I do not think I'm channeling my inner Dr. Sidney Schaefer when I say the phone companies are among the most contemptible actors on the American socio-political stage today. Like the recording industry, the Bells seek to preserve a particular business model via intrusive government regulation. This regulation is purchased with heavy campaign contributions on both the state and federal level, not to mention loyal toadyism in any government official's War on Whatever. (Qwest's refusal to comply with National Security Agency requests is the exception which proves that rule.)

From there the phone companies proceed as if technological change is somehow unjust, as if the value of owning switches and wires should never be rivaled by the value of the content those wires deliver. This explains the Bells' hostility to Net-centric upstarts like Google, Yahoo!, and iTunes using "their pipes" to deliver content to the phone companies' own paying customers. From this we get the drive to create a "tiered" Internet, which in theory might have a function, but with the Bells calling the tune would merely result in technological stagnation and higher costs for consumers—a Bell hallmark.

After all, the Bells had a decade or so to do something creative with their pipes besides convincing public utility commissions that a 10-cent "beep beep" circuit merited a $6 per month "call waiting" charge. In the past few years the phone guys have duplicated their 70s-era PUC spiel for a conservative state and national think-tank audience, merely replacing "public good" and "community need" with "market" and "property right" along with some donations to the cause. The results speak for themselves: Right now, somewhere, there is a "conservative" legislator being convinced that Adam Smith, Yankee Doodle, and Jesus Christ all want him to impose socialistic Universal Service Fees on everything that connects to the Internet.
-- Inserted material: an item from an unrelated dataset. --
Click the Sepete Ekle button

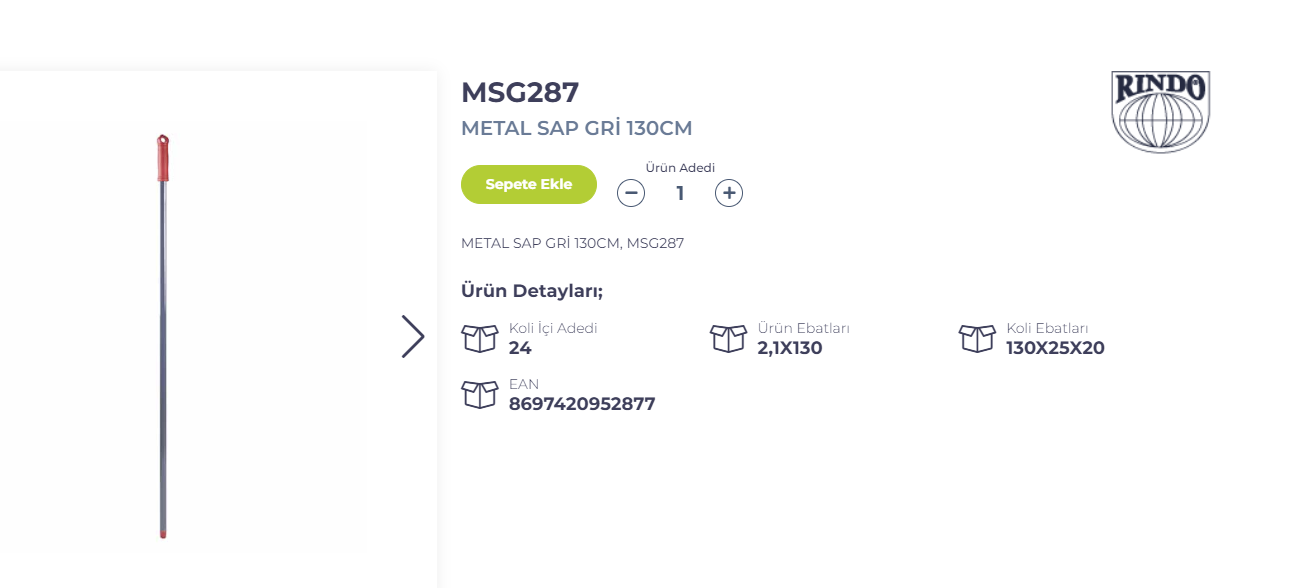pos(528,185)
A reach? Check out how the tiered Internet/Net neutrality debate is being spun by the Bells as a "Nationalized Internet" on Capitol Hill. The American Spectator writes:

"You have to wonder when conservatives will wake up and realize what is happening here," says a House Republican leadership aide. "You have this unholy alliance between Google and MoveOn and groups like the Christian Coalition. I mean how is it the Christian Coalition can help a company like Google, which makes money off of online pornography?"
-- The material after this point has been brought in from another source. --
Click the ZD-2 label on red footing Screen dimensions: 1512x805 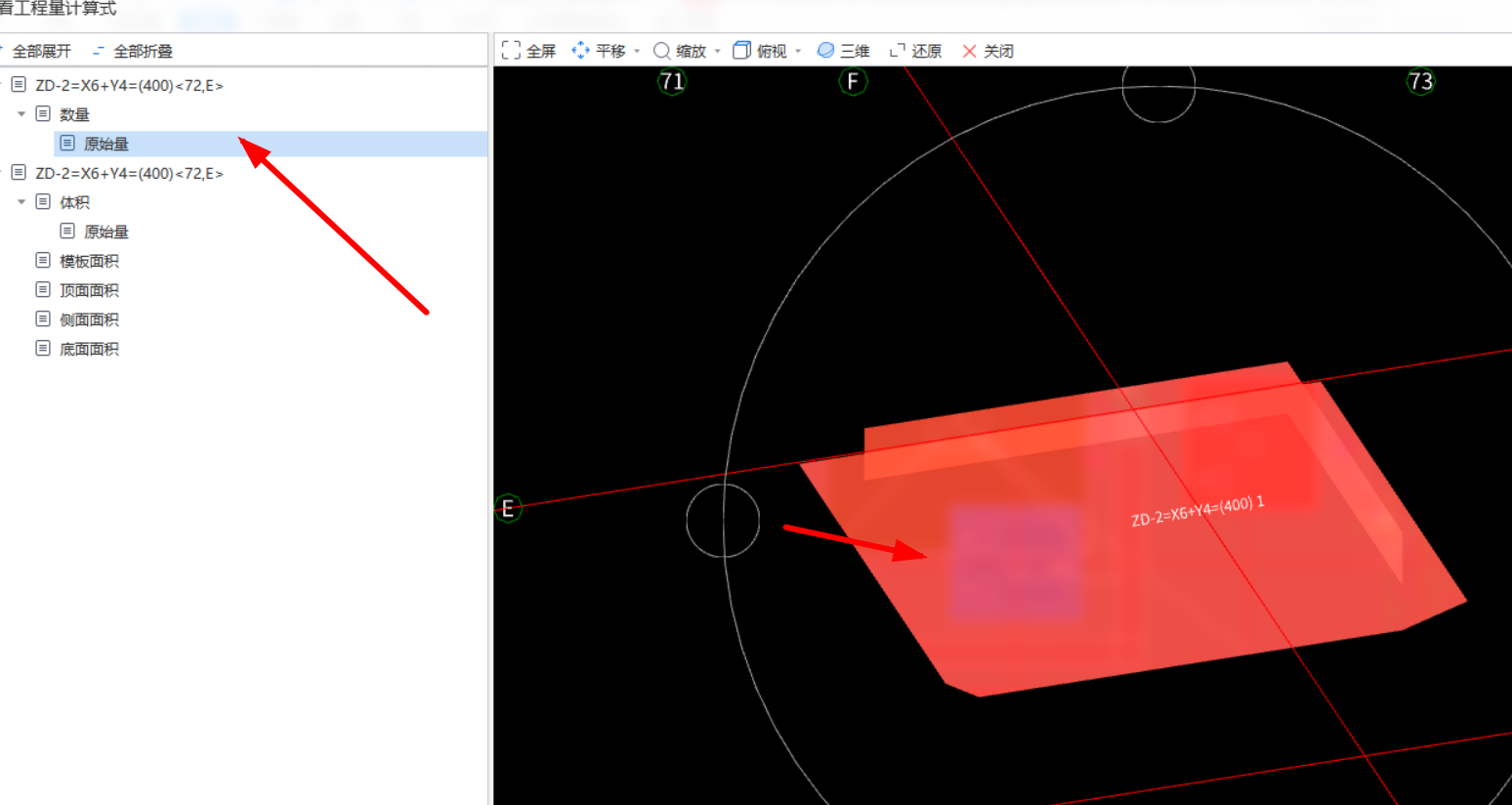click(1197, 511)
True, most GOP staffers these days would not know a free market if it jumped up and bit them on the firm, young, searchable ass, but this is still very telling.
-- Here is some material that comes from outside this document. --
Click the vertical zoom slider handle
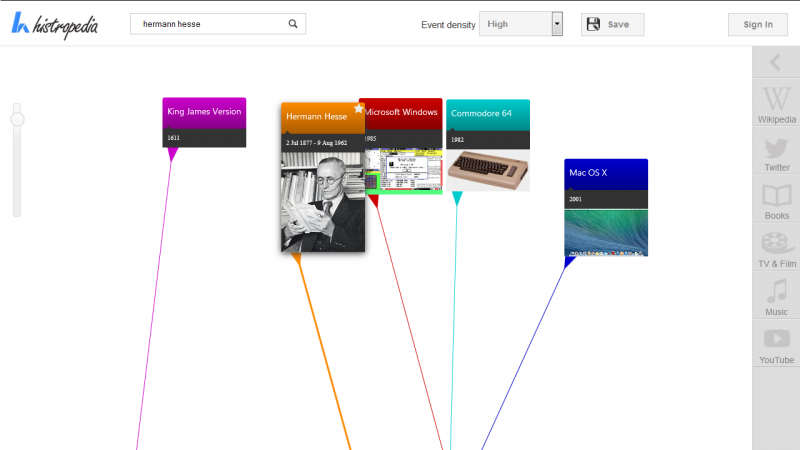This screenshot has width=800, height=450. tap(17, 120)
The Bells have also trafficked in fear of the unknown. Contrast the button-down Bells to those hippy-drippy ISPs and Web sites who insist on seeing some kind of judicial demand for customer info before handing it over to government interlocutors. How much more efficient it is to have three or four corporate partners in surveillance the government can count on to comply with every request for information.

And the charade continues. Congress leans on the Federal Communications Commission to lean on the phone companies to "investigate" the wiretap matter. It is a neat little exercise to bleed off public outrage and otherwise distract the easily distracted Washington press corps. Look! Shiny thing! Actual market reform—which would involve shuttering the FCC, a vestigial Bell symbiote, and ending all telecom cross-subsidies like the Universal Service Fund—is not on the agenda.

In the meantime, are phone execs actually brownshirts? No, of course not—that would clash with the tasseled loafers. But they are indifferent to their customers' rights and positively hostile to meaningful and ongoing market-driven change to America's telecom sector. That does not mean they are out to get to you, but I'm pretty sure they are out to get me. Remember, it is not paranoid if they really are listening.